The NIH/NHLBI T32 training grant, Collaborative Research Training in Thrombosis and Inflammation, is designed to train MD, M.D./Ph.D., and Ph.D. postdoctoral scientists for collaborative research careers in two inter-related topics: thrombosis and inflammation. There is increasing evidence of a direct relationship between thrombosis and inflammation in numerous human diseases. As examples, inflammation contributes to the pathogenesis of thrombotic disorders such as stroke and coronary artery disease, while thrombosis influences disease severity in conditions associated with inflammation including sepsis, autoimmune diseases and cancer. While thrombosis and inflammation often coexist, to our knowledge, this is the only T32 program in the nation focused specifically on both processes.
The program appoints two physician-scientist (M.D. and/or M.D./Ph.D). and two Ph.D. scientist trainees, preferably for two-year appointments.
NIH T32 requires that trainees must be citizens or a noncitizen national of the United States or have been lawfully admitted for permanent residence by training appointment date.

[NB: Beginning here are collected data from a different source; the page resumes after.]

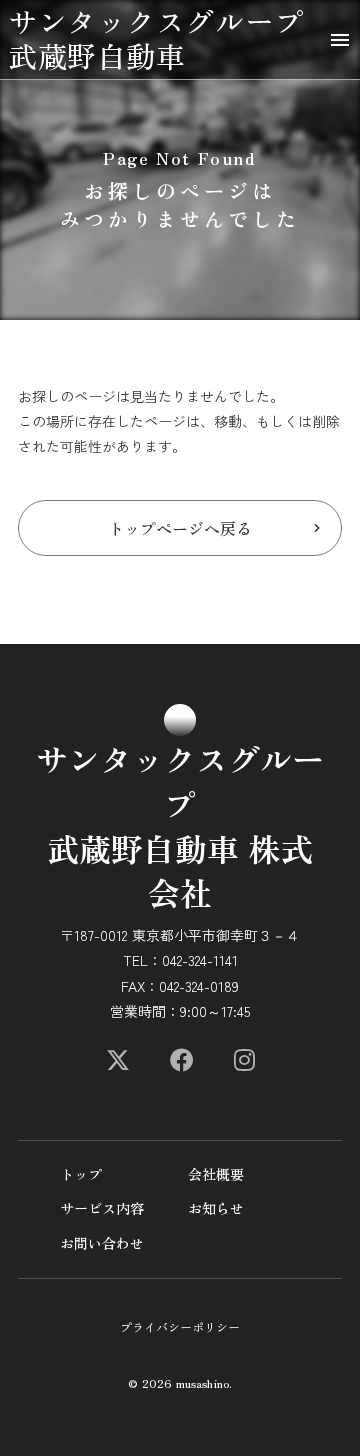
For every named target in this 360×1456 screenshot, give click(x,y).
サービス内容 (102, 1208)
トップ (81, 1174)
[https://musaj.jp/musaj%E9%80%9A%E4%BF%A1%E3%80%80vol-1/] (118, 1060)
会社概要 (216, 1174)
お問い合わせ (102, 1243)
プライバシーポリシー (180, 1327)
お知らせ (216, 1208)
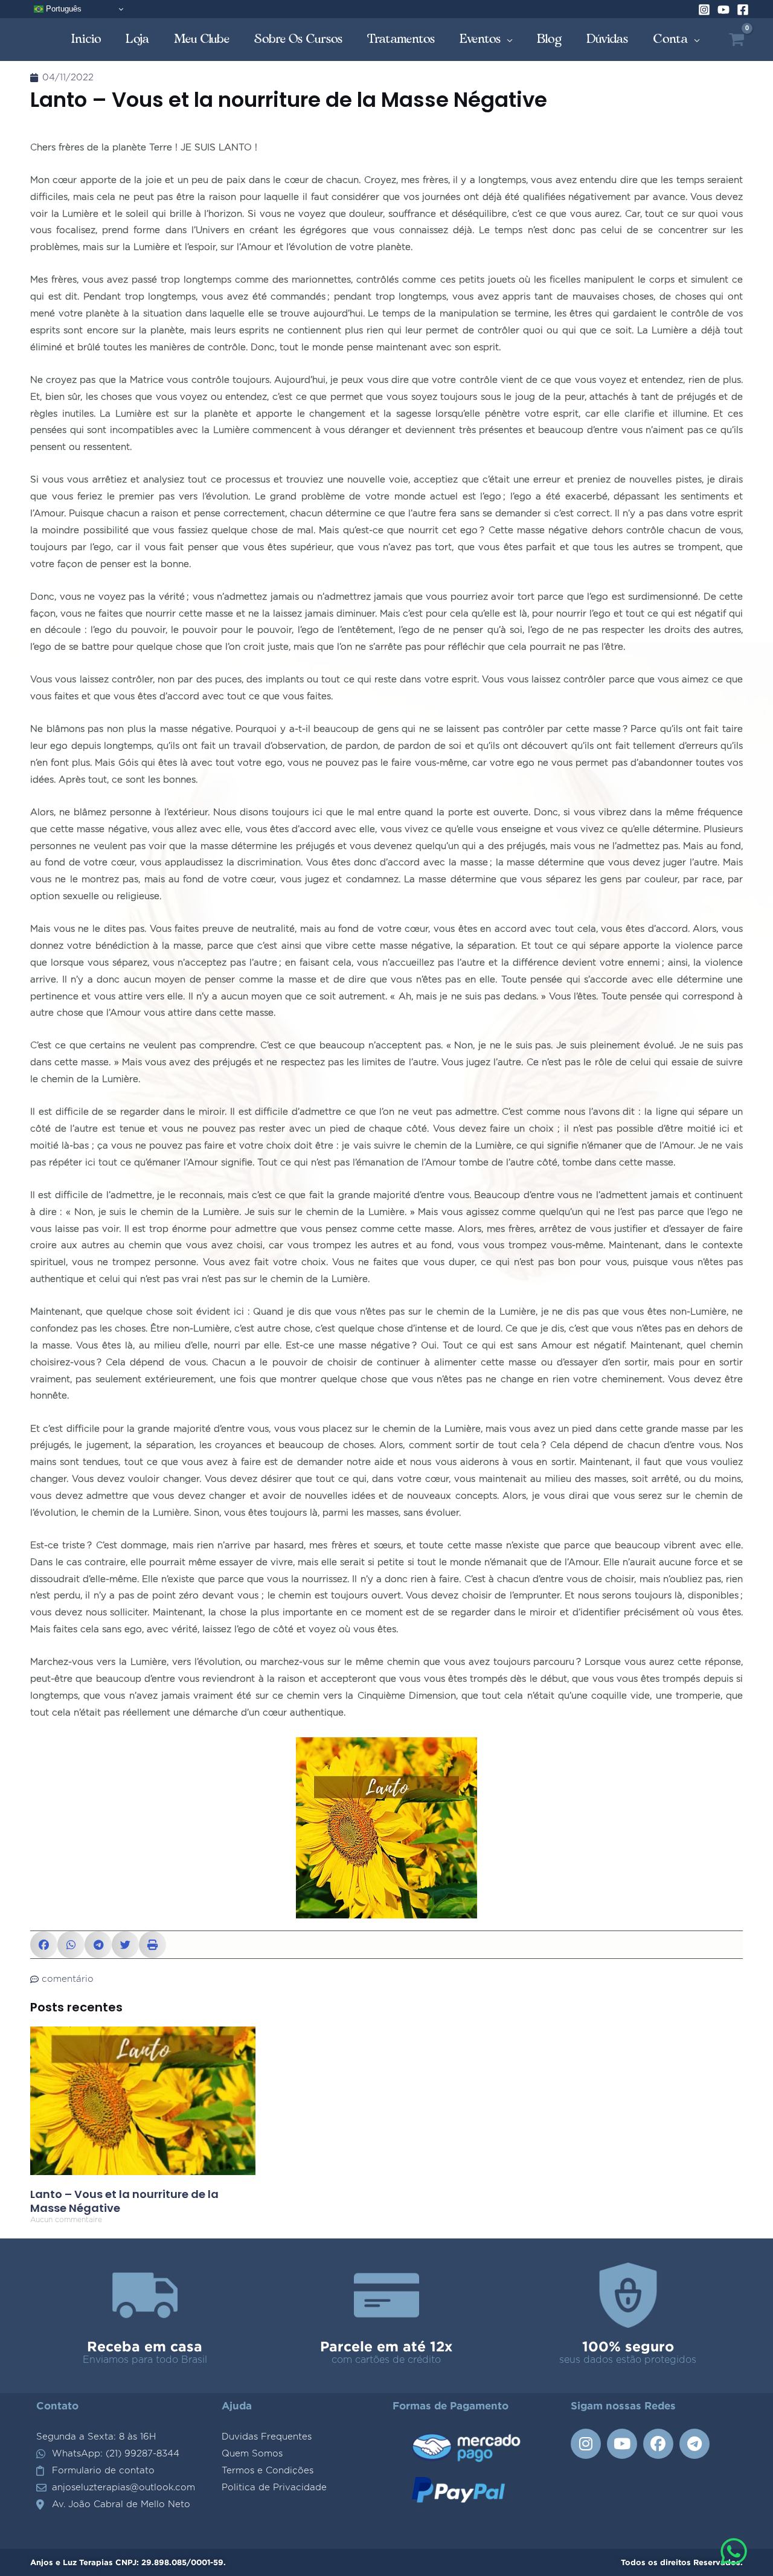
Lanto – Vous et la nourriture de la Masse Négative (124, 2201)
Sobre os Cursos (298, 39)
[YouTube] (723, 10)
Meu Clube (202, 39)
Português (62, 8)
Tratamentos (401, 39)
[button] (43, 1944)
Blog (549, 39)
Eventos (480, 39)
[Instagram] (704, 10)
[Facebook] (743, 10)
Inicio (86, 39)
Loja (138, 39)
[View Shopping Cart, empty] (736, 39)
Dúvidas (607, 39)
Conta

Trainees have the opportunity to train with an outstanding multidisciplinary group of faculty, from five academic departments at BCM, who share a collective focus on the mechanistic understanding of disorders involving thrombosis and inflammation. The training faculty have well-funded research programs that span from basic science to animal models of disease, to clinical research. Graduates of this program will be strongly poised to transfer insights from the laboratory bench to the bedside and will be well-prepared for independent research careers. Senior faculty members in CTRID have a strong record of mentoring trainees toward obtaining career development awards from the NIH, VA, and major foundations as well as independent investigator awards (i.e., NIH R01, VA Merit Review Award, etc.). In addition to training physician-scientists in biomedical research, Ph.D. scientists will be trained in translational medicine offering a direct interaction with patients with clinical conditions related to the focus of this T32. Ph.D. trainees will be paired with physician trainees during these clinical practicums; this collaborative aspect of the program will teach Ph.D. postdoctoral fellows the clinical relevance of biomedical research and the benefits of bi-directional collaboration between Ph.D. and MD scientists.